写真をじっと見つめながら、長大息《ちょうたいそく》をした。
 ○○獣というのは、二つの大きな球塊がぐるぐる廻っているものだということは分ったけれど、さてその大きな球塊は一体どんなものから出来ているのか、また中には何が入っているのかということについては、まだ何にも知れていなかった。そこに実に大きい疑問と驚異《きょうい》とがあるわけであったが、敬二には何にも分っていない。いや敬二ばかりが分らないのではない。おそらく世間《せけん》の誰にもこの不思議な○○獣の正体は見当がつかないであろう。

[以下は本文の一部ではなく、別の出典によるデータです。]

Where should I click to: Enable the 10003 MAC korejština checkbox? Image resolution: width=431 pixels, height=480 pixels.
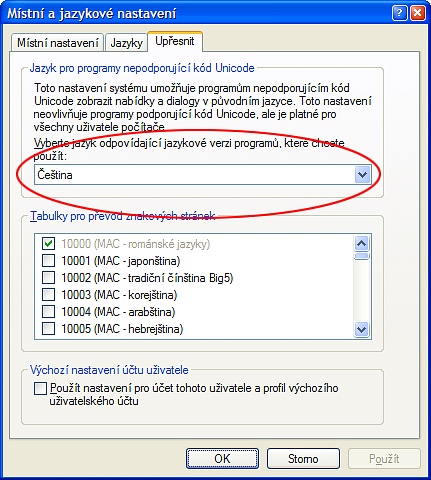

 敬二が○○獣の写真をもって、再び東京ホテルの裏口に帰ってきたときには、そこには物見高い群衆が十倍にも殖《ふ》えていた。その間を押しわけて前に出てみると、ホテルの建物はひどく傾《かたむ》き、今にも転覆《てんぷく》しそうに見えていた。その前に、蟹寺博士が、まるで生き残りの勇士《ゆうし》のように只一人、凛然《りんぜん》とつっ立っていた。警官隊や消防隊は、はるかに離れて、これを遠巻《とおま》きにしていた。
 そのとき敬二は、胸をつかれたようにはっと感じた。それは外《ほか》でもない。ホテルの裏口に積んであった空箱《あきばこ》の山が崩れて、そのあたりは雪がふったように真白に、木屑《きくず》が飛んでいることであった。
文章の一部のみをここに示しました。